Passage —
By God, I think we are really about to make some progress! Amanda's proposal is
exacly in line with what I have been saying, Jeff seems to feel that
convergence with RIPEM is not out of the question, and Derek indicates that
maybe even PGP and PEM could possibly converge. The millenium may be here
before the year 2000, at this rate!
Amanda>
So, modifying my internal model a bit, I would like to make the following
observations and proposals. I realize that some of these are at odds with
some people's particular goals, but they seem to me to be the most effective
way to simultaneously make progress and avoid shooting ourselves in our
collective foot.
Old business:
Agreeing to pass the most recent edit of the MIME Security Multiparts
document along to Proposed Standard. This may actually be
accomplished (I'm still a little fuzzy on some of the document
flow procedures), but in any case we seem to all be in agreement
that the MIME security multipart representation is both useful
and sufficient to its purpose.
PROPOSAL: If this document has not already been passed along,
do so with all possible speed.
Absolutely.
Agreeing to pass the most recent edit of the MIME/PEM document
along to Proposed Standard. The WG is divided on particular
points of this document, namely key selectors and non-certificate-
based operation.

Information shown —
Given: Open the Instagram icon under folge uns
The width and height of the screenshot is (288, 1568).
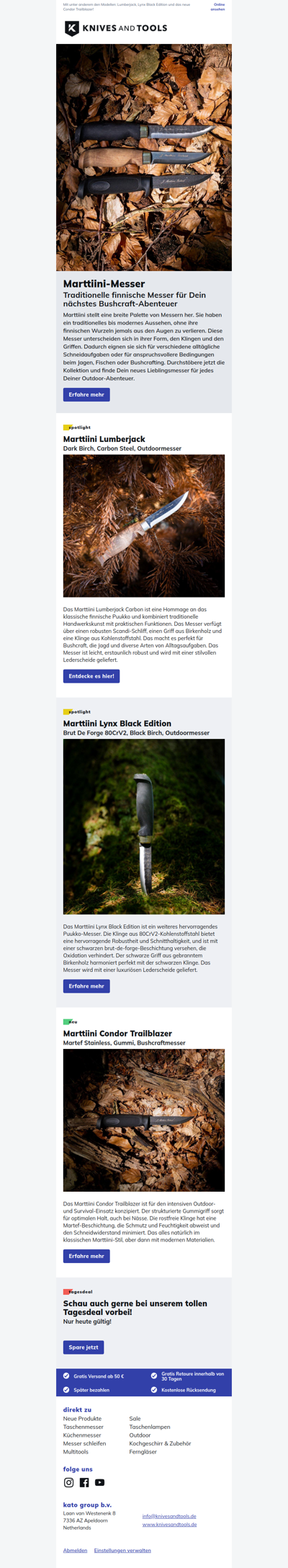Looking at the screenshot, I should (69, 1482).
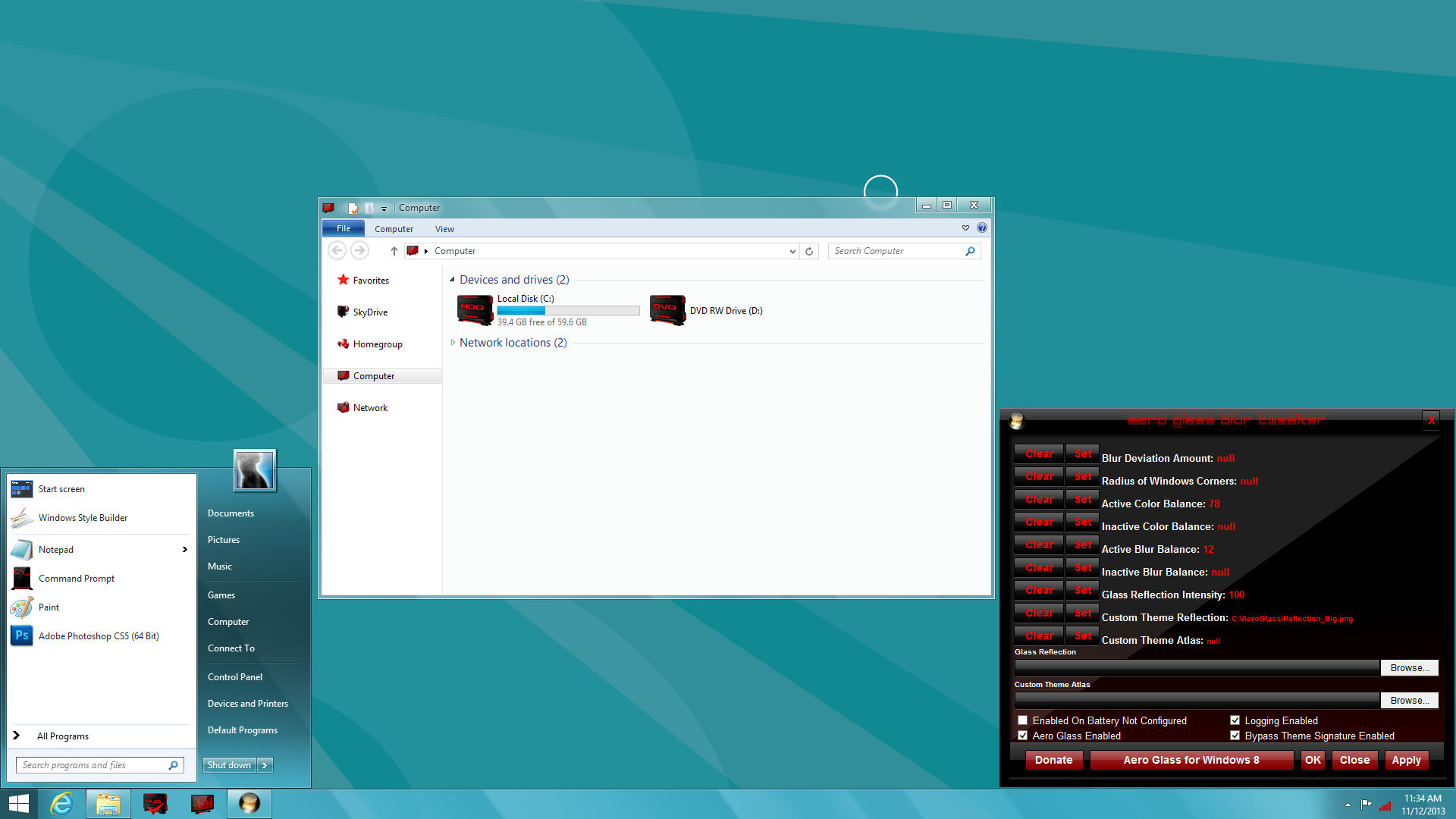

Tasks to perform —
(A) In the post on MIME security documents, what two points of the MIME/PEM document is the WG divided on?
(B) Rework the stretch of the post from "By God, I think" through "at this rate!", putting "cooperation" in place of "convergence".

Exercise solutions —
(A) Key selectors and non-certificate-based operation.

(B)
By God, I think we are really about to make some progress! Amanda's proposal is
exacly in line with what I have been saying, Jeff seems to feel that
cooperation with RIPEM is not out of the question, and Derek indicates that
maybe even PGP and PEM could possibly converge. The millenium may be here
before the year 2000, at this rate!